Willey Farms market gets outpouring of support after fire

TOWNSEND — Beep, beep, beep.

Four days after fire destroyed Willey Farms, motorists passing by on U.S. 13 regularly honked to show support for the family-owned produce market, gift shop and nursery.

On Friday morning Gretchen Willey-Gill put both hands to her chest and said her heart fluttered every time someone tooted their horn.

“It means so much to hear that,” Ms. Willey-Gill said before choking up briefly and then regaining her composure. “I never knew we had so many people who consider us to be their friends.”

It’s been that way online too, as dozens, hundreds, then thousands of followers communicate through Facebook and Instagram, and view a 46-second YouTube video dubbed “A New Beginning” that was posted by the family on Wednesday.

“We knew we had a loyal fan base, but could not imagine it was as big and wide as this,” said Ms. Willey-Gill, whose parents Donald and Irene sold the first vegetables from the family farm in 1975 and built it into a profitable landmark from there.

“Of course there are the local customers, but we’ve heard from people throughout Delaware, out of state and from outside the country.”
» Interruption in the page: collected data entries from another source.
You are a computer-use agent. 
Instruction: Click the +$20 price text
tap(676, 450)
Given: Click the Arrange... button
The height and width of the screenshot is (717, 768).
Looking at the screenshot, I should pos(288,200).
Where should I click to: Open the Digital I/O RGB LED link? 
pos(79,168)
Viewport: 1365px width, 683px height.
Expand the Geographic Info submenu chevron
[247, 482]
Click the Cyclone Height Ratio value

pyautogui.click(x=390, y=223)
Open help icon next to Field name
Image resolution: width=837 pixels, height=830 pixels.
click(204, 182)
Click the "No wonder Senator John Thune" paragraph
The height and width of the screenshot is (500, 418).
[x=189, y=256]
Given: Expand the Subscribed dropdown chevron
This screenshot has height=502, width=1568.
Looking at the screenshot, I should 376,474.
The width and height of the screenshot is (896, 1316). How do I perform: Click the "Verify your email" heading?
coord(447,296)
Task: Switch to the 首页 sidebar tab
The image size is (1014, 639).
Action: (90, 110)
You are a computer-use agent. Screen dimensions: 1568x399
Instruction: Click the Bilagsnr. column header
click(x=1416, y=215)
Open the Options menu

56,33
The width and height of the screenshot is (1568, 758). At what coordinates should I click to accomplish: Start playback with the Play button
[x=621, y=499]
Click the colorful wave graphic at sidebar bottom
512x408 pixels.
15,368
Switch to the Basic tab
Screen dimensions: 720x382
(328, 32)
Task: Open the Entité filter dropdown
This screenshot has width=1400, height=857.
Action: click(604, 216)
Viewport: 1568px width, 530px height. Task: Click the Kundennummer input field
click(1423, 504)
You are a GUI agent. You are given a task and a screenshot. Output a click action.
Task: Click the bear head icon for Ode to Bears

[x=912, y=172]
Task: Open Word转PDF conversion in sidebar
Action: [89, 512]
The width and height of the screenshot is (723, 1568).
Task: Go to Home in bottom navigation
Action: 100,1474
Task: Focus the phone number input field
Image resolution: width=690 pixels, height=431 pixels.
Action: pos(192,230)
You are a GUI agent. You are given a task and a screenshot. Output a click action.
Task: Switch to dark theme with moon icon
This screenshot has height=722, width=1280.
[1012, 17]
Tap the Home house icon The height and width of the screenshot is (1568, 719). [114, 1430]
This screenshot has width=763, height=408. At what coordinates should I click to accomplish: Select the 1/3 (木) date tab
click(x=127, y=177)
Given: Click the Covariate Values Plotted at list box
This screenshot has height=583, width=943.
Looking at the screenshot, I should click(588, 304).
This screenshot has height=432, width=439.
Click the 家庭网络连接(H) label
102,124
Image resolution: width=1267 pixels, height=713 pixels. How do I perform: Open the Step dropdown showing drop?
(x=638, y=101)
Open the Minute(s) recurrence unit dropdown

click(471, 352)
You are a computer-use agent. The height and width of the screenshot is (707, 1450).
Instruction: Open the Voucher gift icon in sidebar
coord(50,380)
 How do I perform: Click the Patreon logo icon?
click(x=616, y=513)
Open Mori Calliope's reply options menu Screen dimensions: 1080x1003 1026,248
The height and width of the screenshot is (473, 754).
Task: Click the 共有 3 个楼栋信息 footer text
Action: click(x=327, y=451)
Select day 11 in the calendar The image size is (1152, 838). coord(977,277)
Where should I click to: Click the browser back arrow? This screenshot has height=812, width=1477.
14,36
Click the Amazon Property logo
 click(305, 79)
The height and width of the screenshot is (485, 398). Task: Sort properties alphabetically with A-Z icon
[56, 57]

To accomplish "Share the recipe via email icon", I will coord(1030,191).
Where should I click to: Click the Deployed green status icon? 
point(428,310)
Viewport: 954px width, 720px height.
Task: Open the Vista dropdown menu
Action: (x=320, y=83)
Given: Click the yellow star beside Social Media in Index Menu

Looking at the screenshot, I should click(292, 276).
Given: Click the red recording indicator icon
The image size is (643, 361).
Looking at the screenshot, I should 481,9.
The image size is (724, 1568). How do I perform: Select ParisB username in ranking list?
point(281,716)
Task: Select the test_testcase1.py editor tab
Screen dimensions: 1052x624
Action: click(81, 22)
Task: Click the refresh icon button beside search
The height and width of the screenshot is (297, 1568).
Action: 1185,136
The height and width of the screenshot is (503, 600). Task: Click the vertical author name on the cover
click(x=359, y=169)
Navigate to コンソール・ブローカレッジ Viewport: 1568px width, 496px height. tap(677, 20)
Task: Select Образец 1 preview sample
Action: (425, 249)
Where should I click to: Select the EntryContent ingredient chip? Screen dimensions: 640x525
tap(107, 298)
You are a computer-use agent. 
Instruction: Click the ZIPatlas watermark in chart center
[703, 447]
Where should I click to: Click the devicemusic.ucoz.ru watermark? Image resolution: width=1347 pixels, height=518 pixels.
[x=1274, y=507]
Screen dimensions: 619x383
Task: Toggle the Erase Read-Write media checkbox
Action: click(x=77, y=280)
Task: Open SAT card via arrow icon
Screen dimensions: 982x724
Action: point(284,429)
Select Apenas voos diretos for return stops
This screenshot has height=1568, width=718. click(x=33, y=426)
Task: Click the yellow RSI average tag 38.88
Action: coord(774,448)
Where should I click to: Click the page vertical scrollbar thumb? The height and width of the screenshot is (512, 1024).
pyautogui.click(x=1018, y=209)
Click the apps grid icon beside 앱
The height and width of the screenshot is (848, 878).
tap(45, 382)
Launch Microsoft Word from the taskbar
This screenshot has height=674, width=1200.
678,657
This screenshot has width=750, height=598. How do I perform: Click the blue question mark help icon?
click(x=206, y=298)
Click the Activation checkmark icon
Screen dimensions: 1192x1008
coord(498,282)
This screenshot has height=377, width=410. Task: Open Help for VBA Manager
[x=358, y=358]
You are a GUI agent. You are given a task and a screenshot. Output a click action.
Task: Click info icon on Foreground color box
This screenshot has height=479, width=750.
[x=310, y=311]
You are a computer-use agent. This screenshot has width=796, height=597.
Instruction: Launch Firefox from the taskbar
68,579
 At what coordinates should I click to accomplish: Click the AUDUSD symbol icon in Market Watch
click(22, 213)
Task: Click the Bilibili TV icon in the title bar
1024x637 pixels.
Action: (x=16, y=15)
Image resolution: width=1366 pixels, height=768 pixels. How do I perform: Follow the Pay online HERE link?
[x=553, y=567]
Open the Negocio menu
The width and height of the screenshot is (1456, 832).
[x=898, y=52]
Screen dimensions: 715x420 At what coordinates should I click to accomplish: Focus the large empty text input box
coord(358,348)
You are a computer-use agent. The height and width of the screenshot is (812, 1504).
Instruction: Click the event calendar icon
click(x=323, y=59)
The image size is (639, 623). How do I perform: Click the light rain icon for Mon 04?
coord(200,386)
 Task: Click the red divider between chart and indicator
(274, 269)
A police officer noticed a fire around 2 a.m. Monday and reported it to the Townsend Fire Company, Ms. Willey-Gill said, but even a quick and thorough response with multiple companies responding couldn’t save the 125,000 square foot structure at 4092 DuPont Highway between Odessa and Smyrna.

“We just kept thinking they were going to get it put down and we were making plans on what to do with the surviving space,” Ms. Willey-Gill said.

“The plans kept changing with every part that burned down until there were only two greenhouses left. Then they went up and that was the biggest fire of them all.”

On Friday, Delaware Assistant State Fire Marshal Michael G. Chionchio said investigation into the origin and cause of the blaze continued, and no determination had been made. The

Bureau of Alcohol, Tobacco, Firearms and Explosives Baltimore field division joined the probe as is standard procedure for such a substantial loss.

Future plan ideas are still in the preliminary stage, but Ms. Willey-Gill hoped that perhaps a garden center could be open by spring as the first step back into business.

“I’ve been writing down ideas because they seem to happen a lot at 3 in the morning,” she said.

The reality for now is that roughly 60 full-time, part-time and seasonal workers and now without employment. Willeys enlists up to 100 staffers in the spring. Owners Christopher and Sarah Willey addressed the staff at gathering Wednesday.

“It was a very sad, emotional employee meeting back in the barn,” Ms. Willey-Gill said, noting that some employees had been with the family for 20 years or more and their bonds run deep. “My brother Chris can’t sugarcoat anything and told them it’s going to be a long time before we’re back.

“When it happens he let them know that they’re all welcome to come back.”

Meantime, several companies, farms and stores contacted the family to offer potential opportunities for their waylaid workers.

“Is it ever a good time to burn down?” Ms. Willey-Gill asked rhetorically. “No. But there are jobs available at this time of the year and we’ve heard from many who are offering to help out and pick people up as they can.”

Also, an employee support fund was established through Dover Federal Credit Union and was taking cash and check donations.

Local officials contacted ownership immediately afterward to ask how to best facilitate the recovery.

The property was still without electricity on Friday, with no phone or Internet service available either. While much of Willey’s business records were incinerated in the blaze, some had been fortunately been placed on an online Cloud system recently.

“The powers to be have extend offers to work through this because they know how important the business is to the community, the economy and drawing folks from other places to the area to shop here,” Ms. Willey-Gill said.

In the meantime, Willeys-owned Cross Street Food and Garden in Galena, Maryland is offering local produce on a smaller scale.